6 juin 2019
Josselin Tricou, « Des soutanes et des hommes. Subjectivation genrée et politiques de la masculinité au sein du clergé catholique français depuis les années 1980 », HAL-SHS : sciences politiques, ID : 10670/1.m9palc
A la croisée d’une sociologie politique du catholicisme et des études de genre, cette thèse interroge le déclassement de la figure du prêtre catholique dans l’espace des masculinités au sein des sociétés occidentales, soit dans un contexte de perte d’emprise de l’Eglise catholique et de démocratisation sexuelle qui la redouble. La thèse analyse d’abord les effets d’une disqualification symbolique de la masculinité sacerdotale dans les représentations sociales, disqualification qui vient percuter un secret institutionnel bien gardé jusque-là : celui de la surreprésentation homosexuelle dans le clergé et de la fonction de « placard » qu’avait l’institution cléricale. Or, loin que le discours agressif du Vatican contre l’homosexualité soit dissuasif, il a pour effet paradoxal d’attirer encore plus les candidats homosexuels au sacerdoce, alors même que la vocation a largement été désertée par les hétérosexuels après l’avoir été par les classes populaires. D’où l’idée qu’on a assisté à partir des années 1980, sans toujours le savoir, au « grand chassé-croisé des sexualités aux portes des sacristies ». Mais invisible, y compris aux yeux des intéressés, cette fonction sociale du corps clérical comme refuge pour les personnes non-hétérosexuelles devient transparente à elle-même à partir à partir des années 1990, dans des sociétés qui renoncent à imposer le placard aux « autrement sexualisées » (les LGBTQI).La thèse analyse ensuite les efforts de l’appareil catholique pour contrer cette disqualification à travers la mise en œuvre de politiques de la masculinité.
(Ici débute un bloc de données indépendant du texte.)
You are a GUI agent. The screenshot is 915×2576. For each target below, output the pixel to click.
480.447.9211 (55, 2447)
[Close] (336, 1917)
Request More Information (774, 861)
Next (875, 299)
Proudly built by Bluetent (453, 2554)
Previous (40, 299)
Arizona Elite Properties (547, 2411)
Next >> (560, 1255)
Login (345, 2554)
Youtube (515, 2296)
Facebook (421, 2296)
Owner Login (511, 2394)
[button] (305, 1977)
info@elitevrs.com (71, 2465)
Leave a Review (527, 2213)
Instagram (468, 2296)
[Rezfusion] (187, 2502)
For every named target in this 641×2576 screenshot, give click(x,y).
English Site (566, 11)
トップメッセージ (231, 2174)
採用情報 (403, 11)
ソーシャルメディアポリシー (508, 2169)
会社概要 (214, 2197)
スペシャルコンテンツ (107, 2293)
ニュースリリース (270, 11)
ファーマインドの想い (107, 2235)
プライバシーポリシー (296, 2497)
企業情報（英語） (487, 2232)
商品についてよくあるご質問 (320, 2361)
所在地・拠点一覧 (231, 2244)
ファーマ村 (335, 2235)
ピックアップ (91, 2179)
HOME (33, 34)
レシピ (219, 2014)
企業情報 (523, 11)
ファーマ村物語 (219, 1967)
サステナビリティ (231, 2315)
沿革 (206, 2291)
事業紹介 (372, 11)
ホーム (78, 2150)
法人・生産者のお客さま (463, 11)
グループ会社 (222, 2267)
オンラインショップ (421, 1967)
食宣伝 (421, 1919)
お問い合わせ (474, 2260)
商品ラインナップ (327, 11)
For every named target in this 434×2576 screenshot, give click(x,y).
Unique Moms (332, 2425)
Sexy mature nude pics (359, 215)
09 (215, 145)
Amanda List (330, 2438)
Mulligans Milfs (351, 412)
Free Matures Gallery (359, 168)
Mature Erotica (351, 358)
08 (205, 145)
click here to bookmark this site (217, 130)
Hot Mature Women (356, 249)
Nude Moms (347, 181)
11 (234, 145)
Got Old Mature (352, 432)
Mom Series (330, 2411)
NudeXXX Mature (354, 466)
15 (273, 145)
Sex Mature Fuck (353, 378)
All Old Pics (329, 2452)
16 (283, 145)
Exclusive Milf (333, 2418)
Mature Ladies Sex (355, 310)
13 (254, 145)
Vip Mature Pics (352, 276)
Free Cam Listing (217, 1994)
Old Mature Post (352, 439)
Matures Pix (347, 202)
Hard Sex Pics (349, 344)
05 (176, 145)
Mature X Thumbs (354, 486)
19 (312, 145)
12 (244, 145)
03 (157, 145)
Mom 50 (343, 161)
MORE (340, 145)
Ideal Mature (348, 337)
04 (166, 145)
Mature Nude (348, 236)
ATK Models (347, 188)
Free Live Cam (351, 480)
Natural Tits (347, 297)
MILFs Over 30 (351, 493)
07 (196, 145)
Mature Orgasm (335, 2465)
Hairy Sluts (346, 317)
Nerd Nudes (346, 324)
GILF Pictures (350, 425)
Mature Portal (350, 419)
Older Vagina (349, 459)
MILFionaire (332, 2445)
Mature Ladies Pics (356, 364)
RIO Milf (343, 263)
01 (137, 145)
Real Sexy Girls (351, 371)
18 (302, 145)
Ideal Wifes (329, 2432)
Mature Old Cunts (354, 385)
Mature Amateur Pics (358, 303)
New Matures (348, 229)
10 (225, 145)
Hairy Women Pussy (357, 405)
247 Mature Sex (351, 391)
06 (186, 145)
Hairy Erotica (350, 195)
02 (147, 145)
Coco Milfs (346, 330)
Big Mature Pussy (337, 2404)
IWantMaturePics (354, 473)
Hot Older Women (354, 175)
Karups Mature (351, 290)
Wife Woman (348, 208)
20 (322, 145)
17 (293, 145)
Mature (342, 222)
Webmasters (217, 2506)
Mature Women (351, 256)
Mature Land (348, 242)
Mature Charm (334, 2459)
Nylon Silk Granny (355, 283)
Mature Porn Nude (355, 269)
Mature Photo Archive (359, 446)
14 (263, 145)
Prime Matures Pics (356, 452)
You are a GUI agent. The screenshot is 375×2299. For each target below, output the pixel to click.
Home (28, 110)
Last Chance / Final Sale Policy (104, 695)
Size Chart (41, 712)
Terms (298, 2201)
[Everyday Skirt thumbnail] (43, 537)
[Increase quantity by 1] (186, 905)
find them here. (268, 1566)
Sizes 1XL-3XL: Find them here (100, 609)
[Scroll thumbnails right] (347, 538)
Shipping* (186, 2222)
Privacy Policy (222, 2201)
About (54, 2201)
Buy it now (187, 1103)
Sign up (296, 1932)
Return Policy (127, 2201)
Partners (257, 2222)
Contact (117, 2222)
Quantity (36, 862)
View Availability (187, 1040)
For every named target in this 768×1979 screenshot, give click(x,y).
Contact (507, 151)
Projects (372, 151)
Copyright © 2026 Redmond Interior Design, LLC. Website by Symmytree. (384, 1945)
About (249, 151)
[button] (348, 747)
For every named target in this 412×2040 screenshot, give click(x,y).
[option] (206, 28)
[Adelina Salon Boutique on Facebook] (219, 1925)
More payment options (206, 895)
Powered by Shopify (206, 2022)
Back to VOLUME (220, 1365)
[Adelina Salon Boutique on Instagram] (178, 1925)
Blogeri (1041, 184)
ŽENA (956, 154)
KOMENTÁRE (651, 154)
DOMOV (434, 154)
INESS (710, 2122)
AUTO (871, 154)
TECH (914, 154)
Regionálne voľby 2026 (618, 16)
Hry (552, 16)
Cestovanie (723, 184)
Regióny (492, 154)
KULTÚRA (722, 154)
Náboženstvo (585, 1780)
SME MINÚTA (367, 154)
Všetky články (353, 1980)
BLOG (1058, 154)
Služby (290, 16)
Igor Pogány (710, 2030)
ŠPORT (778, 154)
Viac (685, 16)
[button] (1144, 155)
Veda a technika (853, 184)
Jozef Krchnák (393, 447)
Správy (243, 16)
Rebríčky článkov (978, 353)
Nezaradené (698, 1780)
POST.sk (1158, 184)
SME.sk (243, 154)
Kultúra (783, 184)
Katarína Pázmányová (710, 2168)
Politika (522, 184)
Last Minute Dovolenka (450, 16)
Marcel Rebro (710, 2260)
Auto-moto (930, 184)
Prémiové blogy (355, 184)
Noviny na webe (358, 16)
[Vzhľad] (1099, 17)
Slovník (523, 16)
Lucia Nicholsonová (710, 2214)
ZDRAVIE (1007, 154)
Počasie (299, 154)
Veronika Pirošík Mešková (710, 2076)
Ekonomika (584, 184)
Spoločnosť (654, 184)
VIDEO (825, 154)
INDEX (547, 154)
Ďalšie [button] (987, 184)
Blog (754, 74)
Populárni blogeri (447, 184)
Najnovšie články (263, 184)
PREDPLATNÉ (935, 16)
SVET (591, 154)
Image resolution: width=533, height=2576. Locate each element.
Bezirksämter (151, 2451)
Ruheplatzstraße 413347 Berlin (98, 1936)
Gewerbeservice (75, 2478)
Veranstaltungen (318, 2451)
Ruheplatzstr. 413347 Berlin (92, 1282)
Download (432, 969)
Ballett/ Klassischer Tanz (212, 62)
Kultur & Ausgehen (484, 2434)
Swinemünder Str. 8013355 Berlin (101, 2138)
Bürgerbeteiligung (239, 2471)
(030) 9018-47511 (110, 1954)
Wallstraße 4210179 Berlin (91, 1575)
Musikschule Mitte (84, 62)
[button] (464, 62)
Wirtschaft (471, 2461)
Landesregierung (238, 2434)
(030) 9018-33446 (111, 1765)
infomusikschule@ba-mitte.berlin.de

Le genre et la sexualité apparaissent alors pour ce qu’ils sont : des lieux d’expression du pouvoir au sein de l’institution, un champ de luttes pour maintenir la position de l’institution au sein de la société et, enfin, l’objet de politiques mises en œuvre par ses agents pour maintenir leur position et l’engagement des fidèles à leurs côtés.En conclusion, la thèse affirme que l’obsession de la masculinité pour un sacerdoce qui continue d’exclure les femmes amène l’Église catholique, dans un même mouvement, à constituer l’homosexualité en un problème essentiel et à passer à côté de ce qui, hors de l’Église, apparaît, à l’heure de la démocratie sexuelle, comme le véritable enjeu : non seulement l’homophobie, mais aussi les violences sexistes et sexuelles.